Dr. Ahmed Dorrah of Harvard University will be presenting at this week's physics colloquium. Please join the presentation on Thursday, March 24th at 4:00pm via Zoom.
3D Structured Light with Dielectric Metasurfaces
Abstract: Wavefront engineering at the subwavelength has opened new routes in science and technology thanks to metasurfaces, digital holography, and plasmonic devices. In this talk, we discuss ongoing efforts in Structured Light generation with focus on multifunctional flat optics that can perform parallel polarization analysis. These devices mimic the role of several polarizers and waveplates in a compact footprint, thereby shrinking conventional imaging systems and polarimeters. We also present metasurfaces that can structure fundamental properties of light — such as its spin and orbital angular momentum (OAM) — in 3D. After a single interaction with these devices, output light modifies its polarization and OAM at each transverse plane thereafter, as if encountering virtual optics along its path. We show that this evolution in angular momentum is accompanied by a topological phase factor (i.e., Berry phase) which can be engineered on-demand. By introducing a Berry phase gradient along the propagation direction, one can perturb the effective wavevector, leading to spin-dependent shifts in the size (i.e., spatial frequency) of the output beam. We finally discuss some implications of this phenomenon in optics.

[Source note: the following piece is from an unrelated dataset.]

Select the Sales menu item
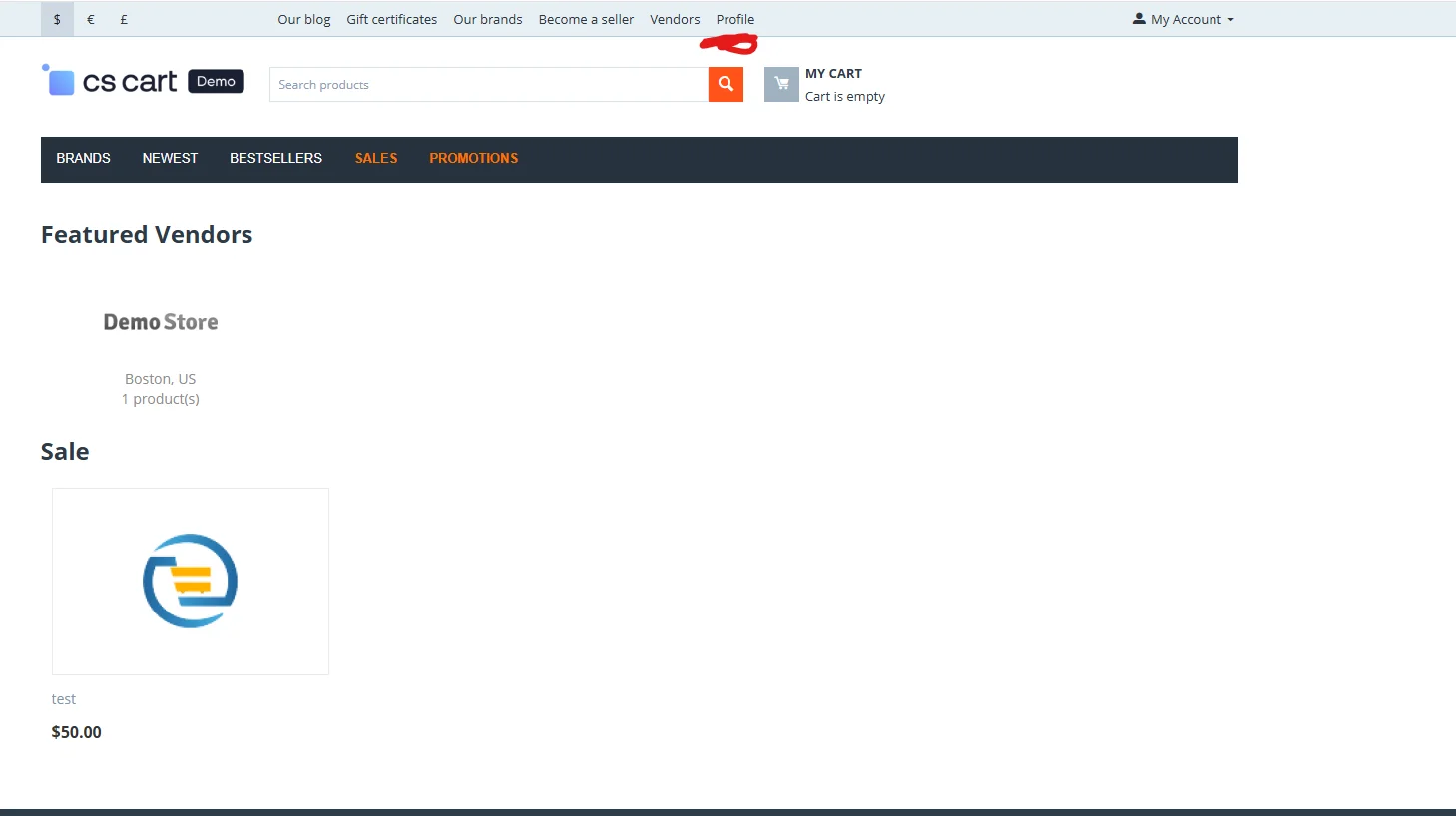[x=376, y=158]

Bio: Dr. Dorrah is a postdoctoral fellow in the School of Engineering and Applied Sciences (SEAS) at Harvard University, working in the areas of Structured Light and Flat Optics. He obtained his MASc (2015) and PhD (2019) degrees, both from the University of Toronto, in Electrical and Computer Engineering. During his PhD, he joined Lawrence Berkeley National Lab (LBL) and the University of the Witwatersrand in South Africa as a visiting research scholar. Dr. Dorrah’s research interest covers the wide area of light-matter interaction, structured light, and flat optics. He is currently developing compact devices which generate structured light for remote sensing, micromanipulation, biological imaging, and optical communications.